> **REQUIRED TASKS**
- A) Summarize the passage on Rome Metro Line A in two sentences.
- B) Repeat word for word everything in the Line A passage from "Normally very crowded, Line" down to "at Termini Station.".

> **TEXT PASSAGE**
Line A () of the Rome Metro runs across the city from the north-west terminus of Battistini to the south-east terminus at Anagnina. It intersects with Line B at Termini and with Line C at San Giovanni. The line is marked orange on metro maps.

Normally very crowded, Line A is estimated to transport nearly half a million people daily.

History
In 1959, approval was granted for the construction of a second metropolitan railway line in Rome, from the area of Osteria del Curato to Prati, passing through the city centre and intersecting with the existing line (inaugurated in 1955) at Termini Station.

Work began in 1964 in the Tuscolana area and immediately ran into unexpected delays and difficulties, an example of which was the disruption caused to traffic in the south-east of Rome by the cut and cover method of digging. The work was suspended and resumed 5 years later, with tunnelling machines which, although helping to ease traffic problems, caused vibration damage to buildings.

Archaeological discoveries were frequent during the work, in particular in the area of Piazza della Repubblica, and required changes to the planning. The uncovered remains were put on show in protective glass display cases in Repubblica station. The tunnelling work and connected archaeological discoveries were portrayed in Federico Fellini's film Roma.

The line begun service in 1980, from Anagnina to Ottaviano and took the name of Line A, while the existing Termini-Laurentina line was called Line B. In the early 1990s, work began on an extension to Line A from Ottaviano to Battistini, which opened during 1999 and 2000.

> **SUPPLIED INFORMATION**
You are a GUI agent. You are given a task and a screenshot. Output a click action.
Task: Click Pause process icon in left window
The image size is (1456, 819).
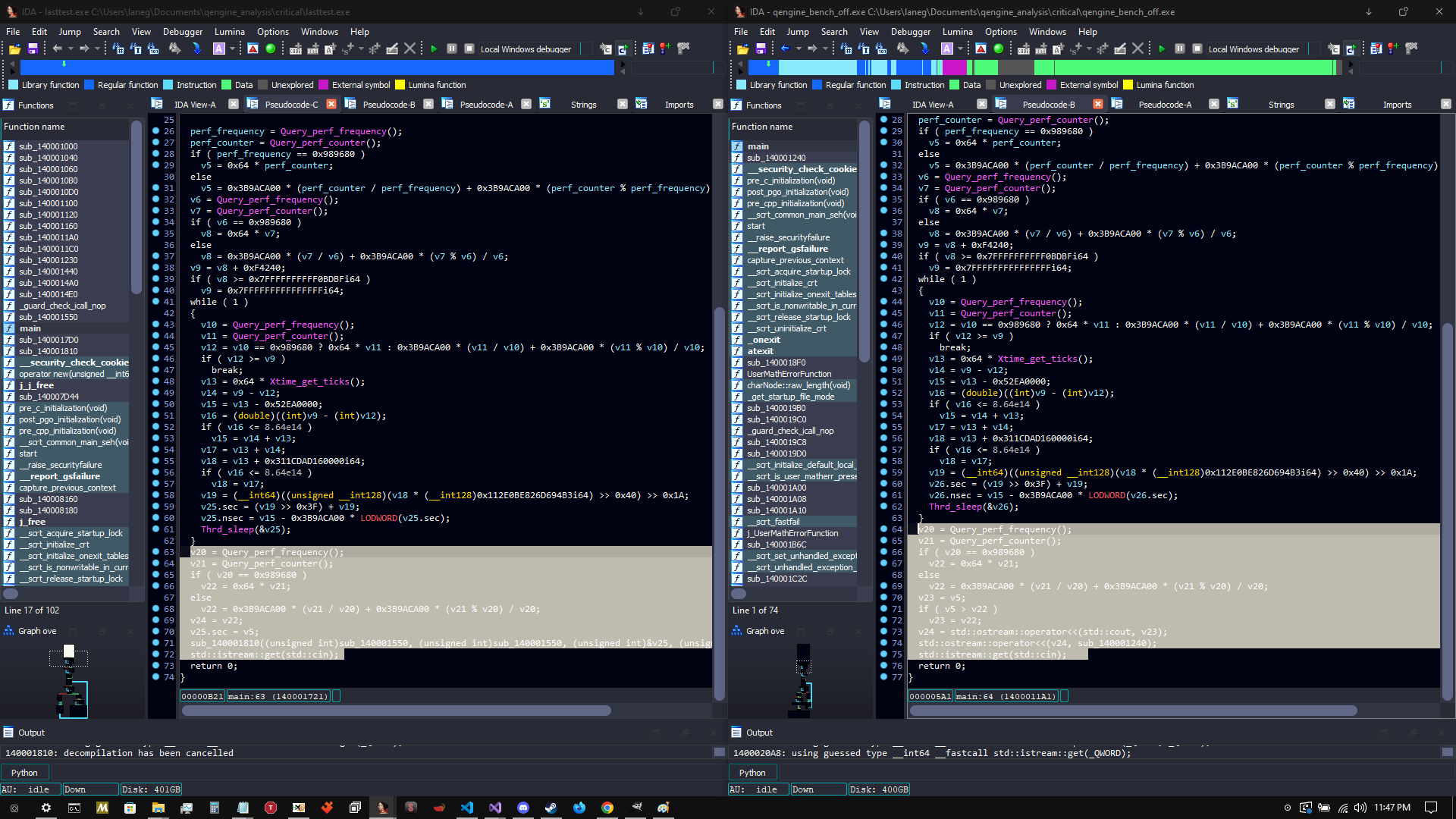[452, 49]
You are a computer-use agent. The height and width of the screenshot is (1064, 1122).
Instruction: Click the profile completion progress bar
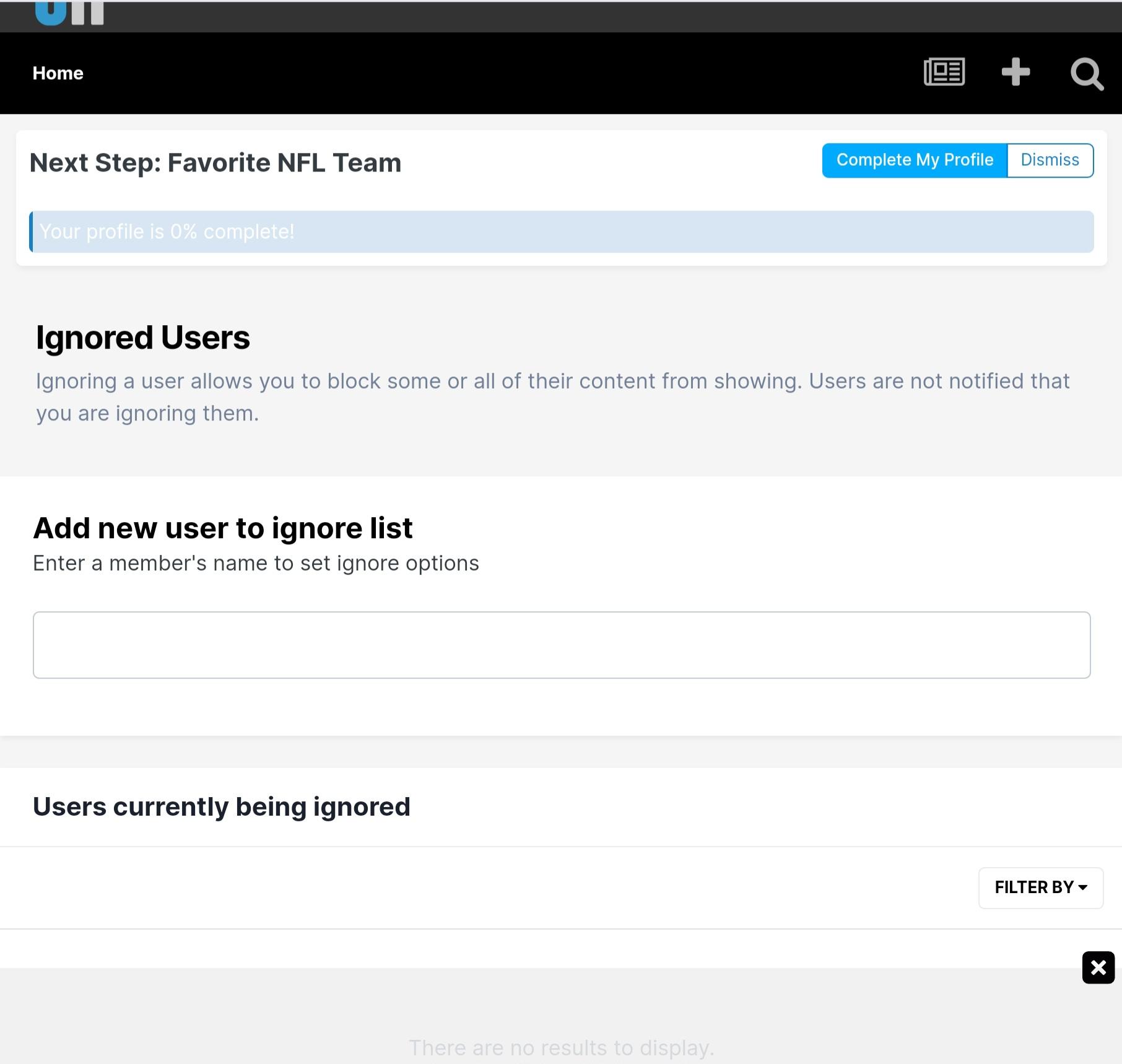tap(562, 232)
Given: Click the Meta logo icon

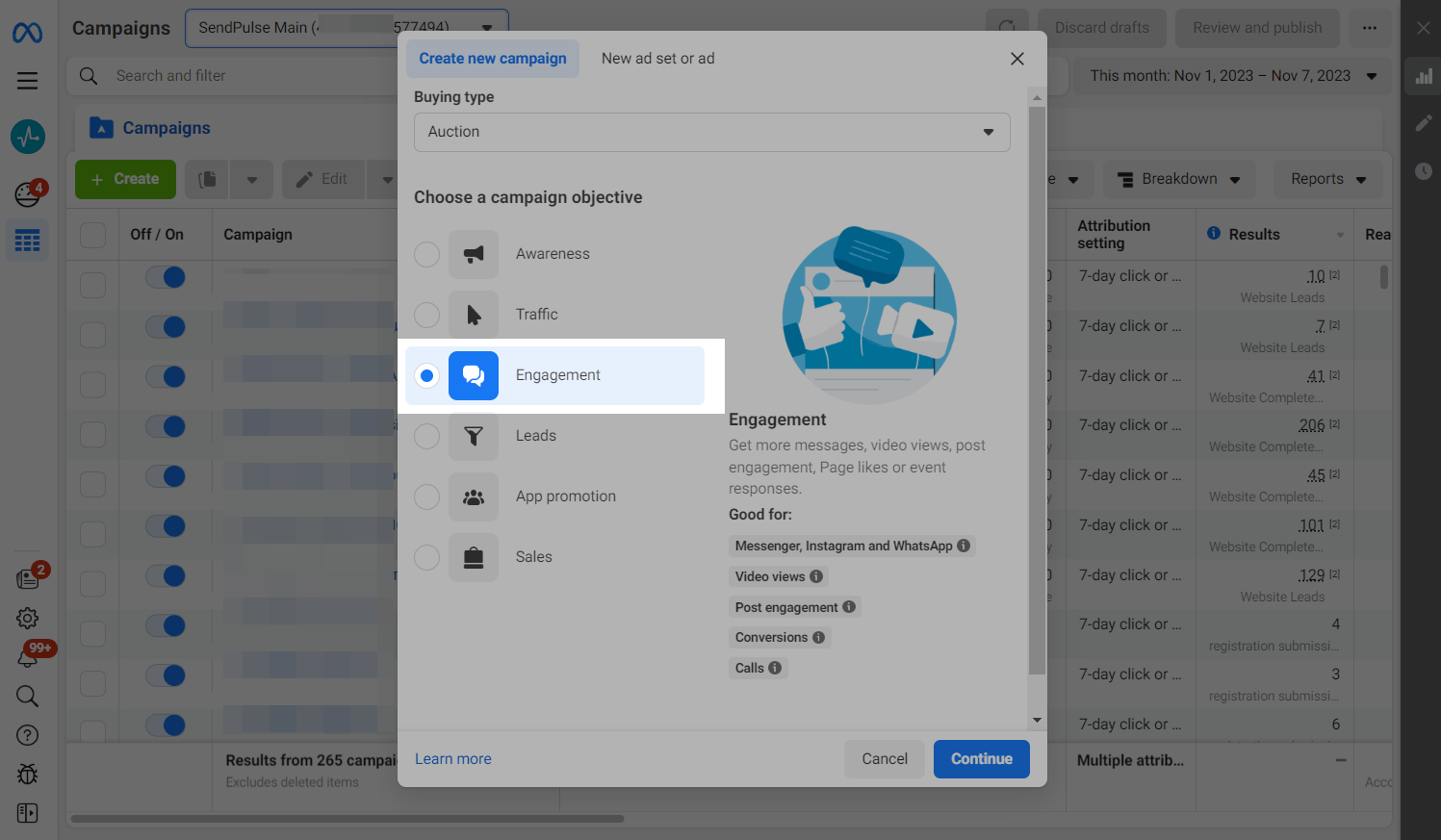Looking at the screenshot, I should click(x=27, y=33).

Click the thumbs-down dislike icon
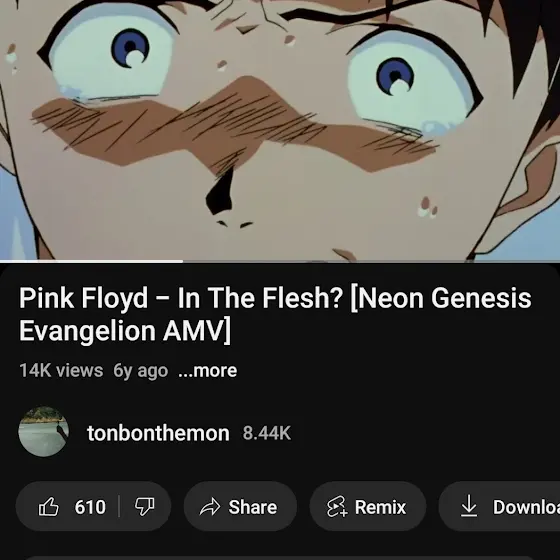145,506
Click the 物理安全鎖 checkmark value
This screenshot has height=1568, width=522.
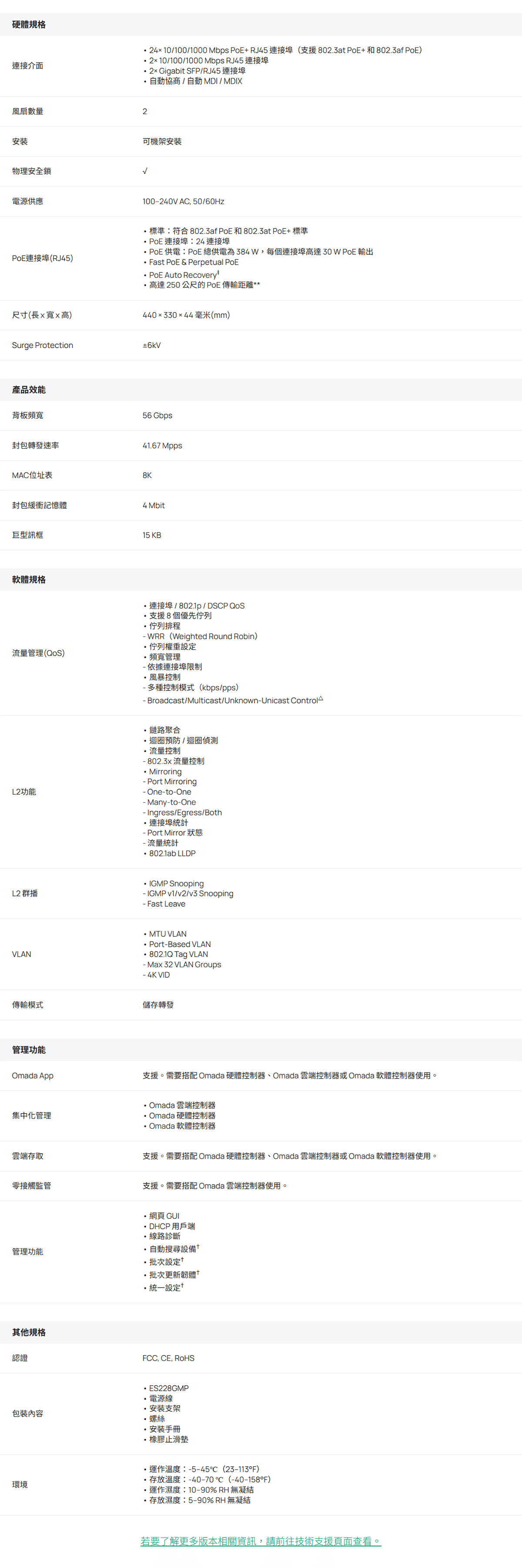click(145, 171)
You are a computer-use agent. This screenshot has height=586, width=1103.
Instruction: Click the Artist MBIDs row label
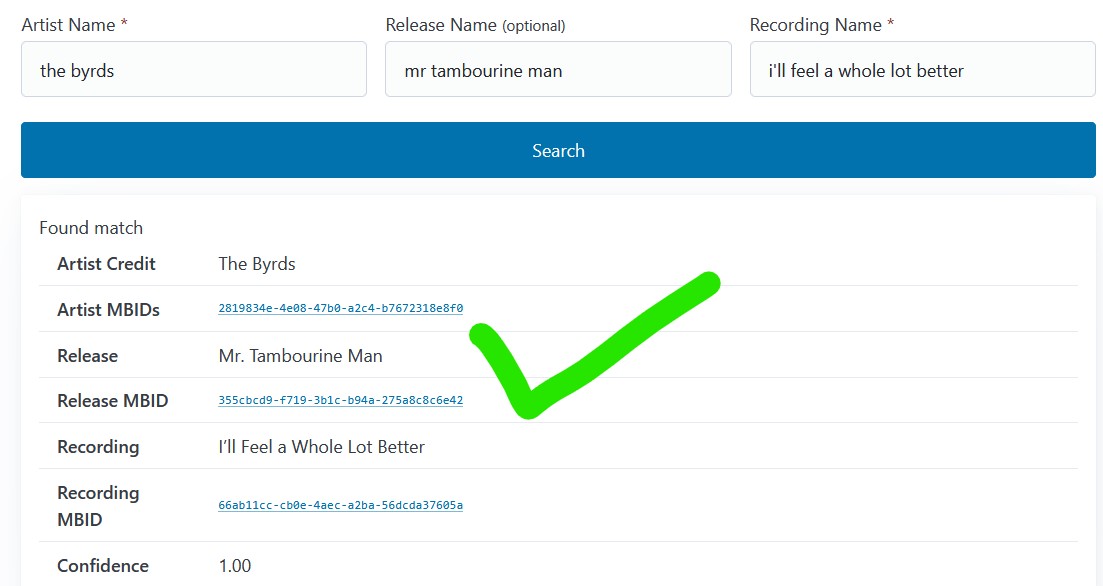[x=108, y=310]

> **SOLUTIONS TO THE EXERCISE**
- A) Line A of the Rome Metro crosses the city from Battistini in the north-west to Anagnina in the south-east, intersects with Line B at Termini and Line C at San Giovanni, and is estimated to carry nearly half a million people daily. Construction began in 1964 amid delays, traffic disruption, vibration damage to buildings and frequent archaeological discoveries; service from Anagnina to Ottaviano started in 1980, and an extension to Battistini opened during 1999 and 2000.

- B)
Normally very crowded, Line A is estimated to transport nearly half a million people daily.

History
In 1959, approval was granted for the construction of a second metropolitan railway line in Rome, from the area of Osteria del Curato to Prati, passing through the city centre and intersecting with the existing line (inaugurated in 1955) at Termini Station.